Now go back to the src directory and open the file pep2score.c. Spend some time to make sure you understand the structure of the program. Fill in the missing code (XXXXXX), and compile the program

                        
make pep2score

When the compilation is successful copy the program to the binary directory

cp pep2score ../bin/
rehash

Now go to the PSSM directory. You can now test the performance of your code by making a PSSM and evaluating how this matrix can be used to predict the binding affinity for other peptide data. The file A0201.eval contain 1266 such peptide data. The format of the file is

ILYQVPFSV 0.8532
VVMGTLVAL 0.5891
ILDEAYVMA 0.4941
KILSVFFLA 0.8512
HLYQGCQVV 0.5386
where the first column is the peptide sequence and the second column is the binding score normalized so the a value of 1 corresponds to strong binding and a value of 0 corresponds to non-binding.

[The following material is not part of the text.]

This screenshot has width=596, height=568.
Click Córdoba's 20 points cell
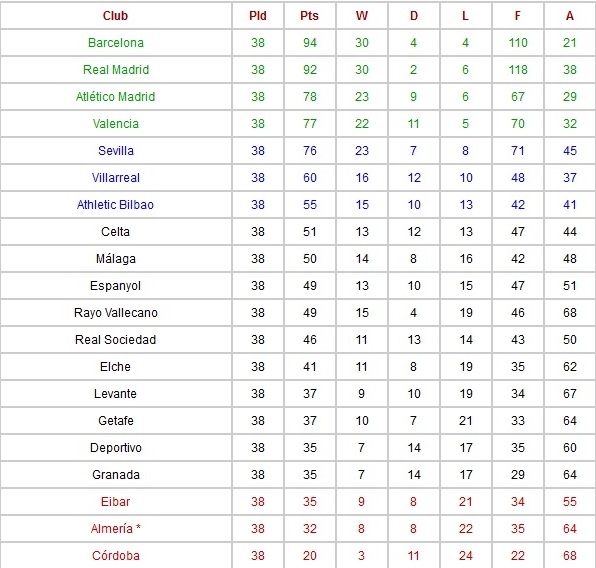click(x=310, y=555)
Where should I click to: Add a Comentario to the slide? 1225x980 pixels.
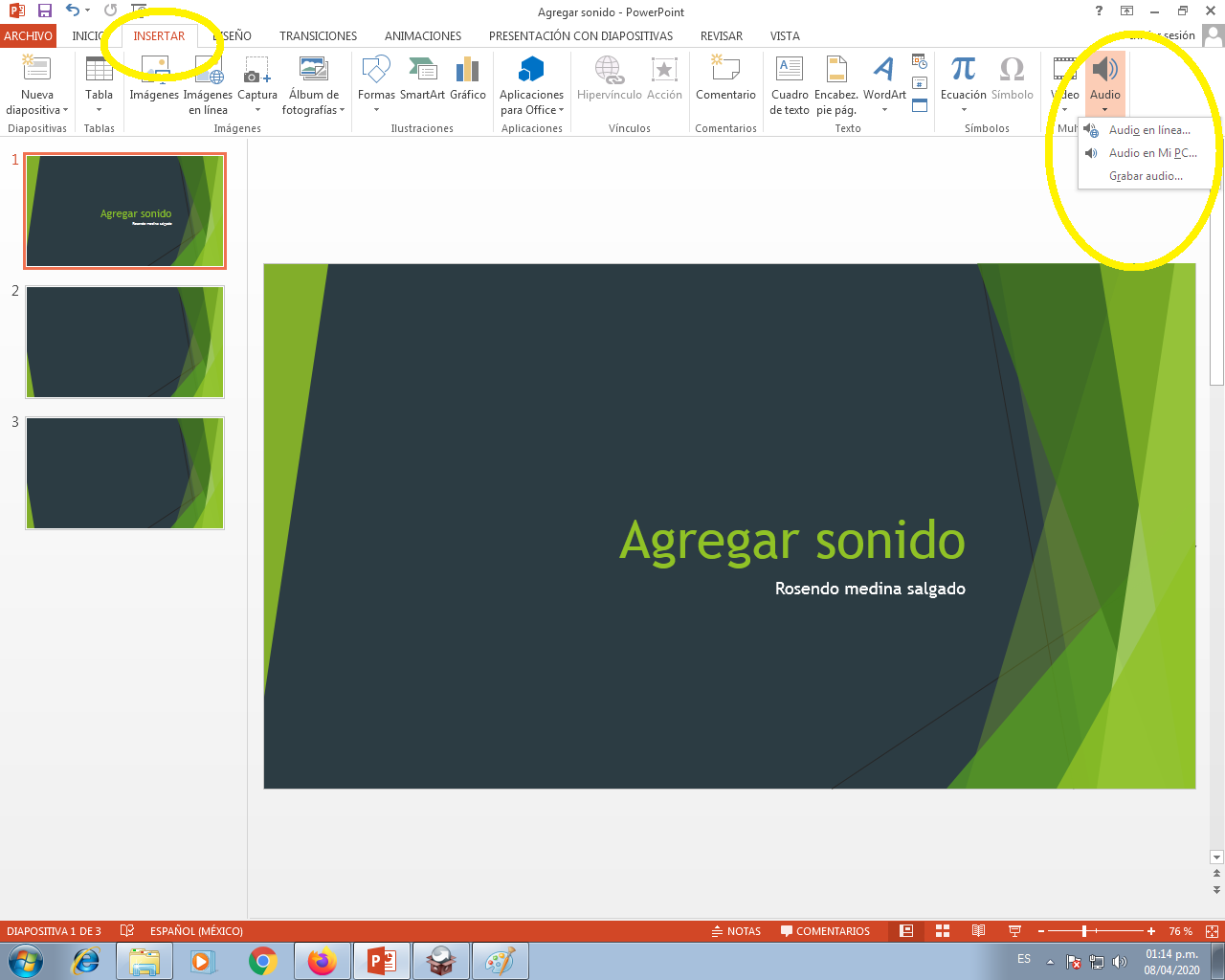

Now evaluate you matrix from before on the data set by typing

pep2score -mat A0201.mat_b0_small_lig A0201.eval | grep -v "#" | gawk '{print $2,$3}' | xycorr
The xycorr program computes the Pearson's correlation between two columns (here the measured and predicted binding values). A value of 1 indicates the perfect prediction, and a value of 0 a random prediction. What is the predictive performance of the A0201.mat_b0_small_lig matrix?

Repeat the analysis for the matrix made using pseudo counts A0201.mat_b50_small_lig. What is the predictive performance for this matrix?

Make a new matrix now using sequence weighting

pep2mat -sw A0201.small_lig > A0201.mat_small_lig_sw
and test the performance of that matrix using the command from before (with the new PSSM matrix). Does the performance improve?

Finally, you shall make a PSSM from a larger peptide data set

pep2mat -sw A0201.large_lig > A0201.mat_large_lig_sw
and test the performance of that matrix using the command from before (with the new PSSM matrix). What is the predictive performance of that matrix?

If you have more time you can try to modify the pep2score program to allow for position specific weighting to increase the weights of position 2 and 9 in the scoring matrix.


You can see the output from the calcutations in

A0201.single_lig_mat
A0201.mat_b0_small.lig
A0201.mat_b50_small.lig
A0201.mat_small.lig_sw
A0201.mat_large.lig_sw
A0201.eval scored against A0201.mat_large.lig_sw

Now you are done. Remember to upload both the pep2mat.c and the pep2score.c programs via CampusNet.